South Africa will sell a majority stake in its collapsed national flag carrier to local investors in the first privatisation of an ailing state-owned company since President Cyril Ramaphosa took power in 2018.

Harith General Partners, an African infrastructure investor and Global Aviation, a local airline operator, will take over 51 per cent of South African Airways, Ramaphosa’s government said on Friday.

SAA was once the continent’s biggest carrier but needed tens of billions of rands in bailouts to survive in recent years, adding to the strain on South Africa’s public finances during a long period of stagnation in Africa’s most industrial economy.

“The new SAA will not be dependent on the fiscus. It will be agile enough to cope with the current uncertainty, and improvement, in global travel,” said Pravin Gordhan, the minister overseeing state-owned companies.

The government will retain the remaining 49 per cent of SAA. It will have a golden share in the airline of a third of voting rights that is also applicable to “certain areas of national interest,” it said.

The investors plan to list the new airline “as one way of addressing future funding requirements and to enable all South Africans to take part in its success,” the consortium said.

The investors will have a major task in turning round SAA, which has a history of political interference by the ruling African National Congress.

SAA last made a profit in 2011, before rising debts forced it into business rescue, South Africa’s bankruptcy alternative, at the end of 2019.

The global pandemic and restrictions on travel to South Africa largely grounded the airline over the past year. SAA emerged from business administration just weeks ago.

SAA was once Africa’s biggest airline, but it has been eclipsed by a new generation of state-owned carriers connecting the continent to the world, particularly Ethiopian Airlines and Gulf rivals.

**Given information**
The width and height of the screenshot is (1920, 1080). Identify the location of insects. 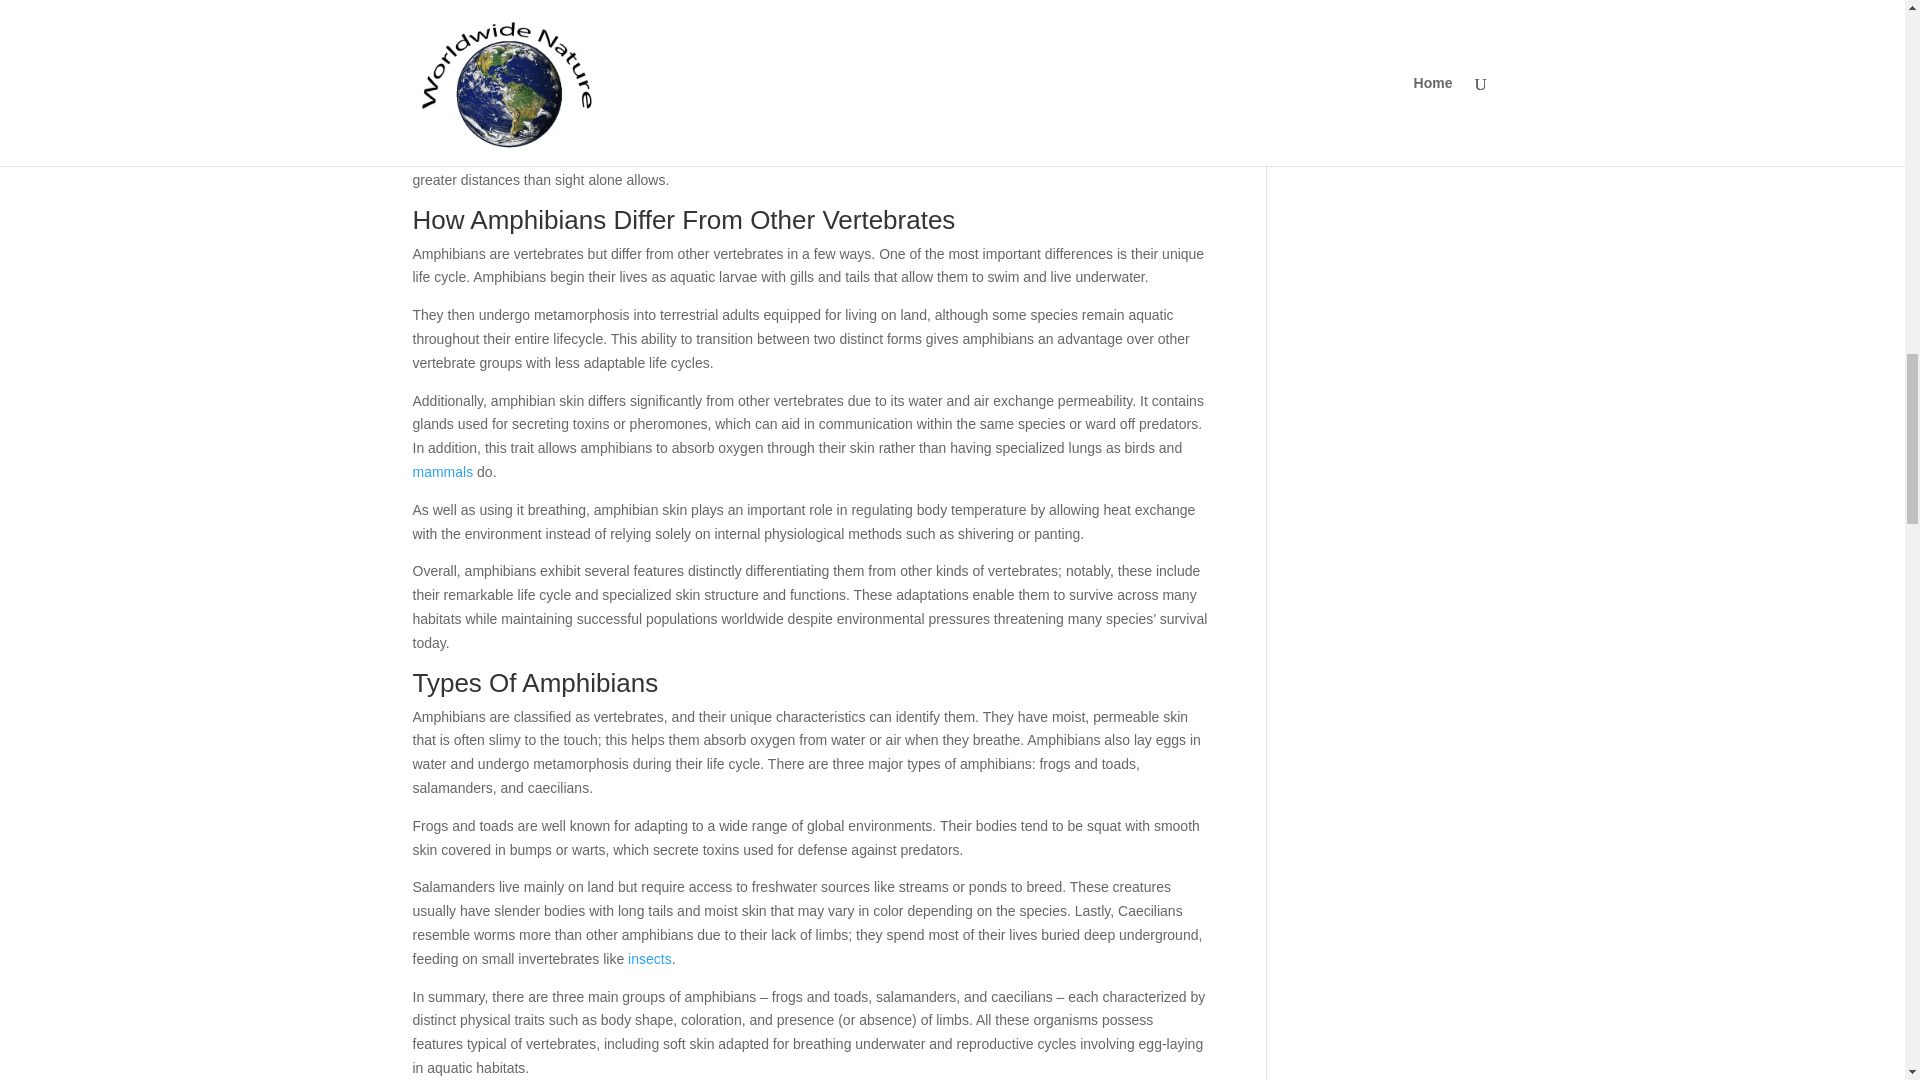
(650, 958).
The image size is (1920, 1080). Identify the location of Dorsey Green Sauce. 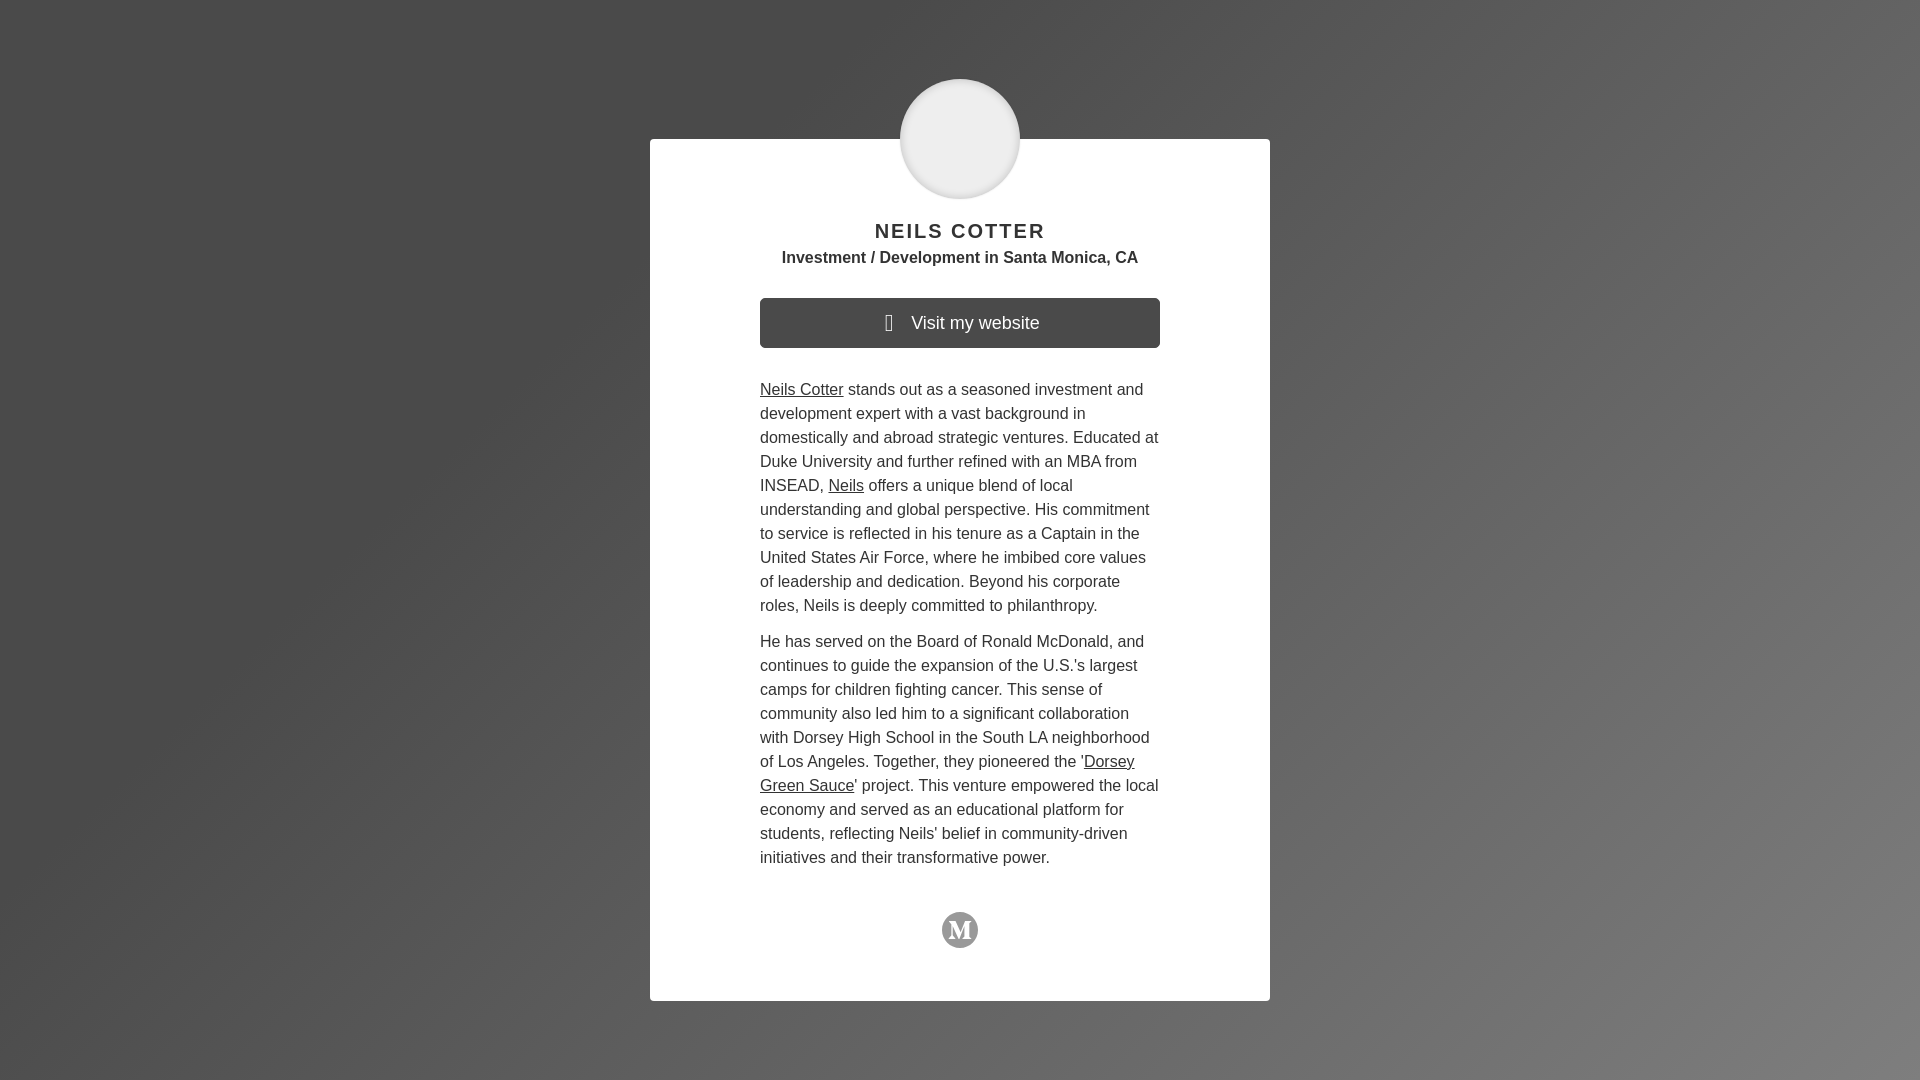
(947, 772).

**What you have to do**
Answer these questions from the article about South African Airways.
(a) What share of the airline will the government keep?
(b) In what year did the airline last make a profit?
(c) Which state-owned carrier is named as having eclipsed it?

**Completed exercise**
(a) 49 percent
(b) 2011
(c) Ethiopian Airlines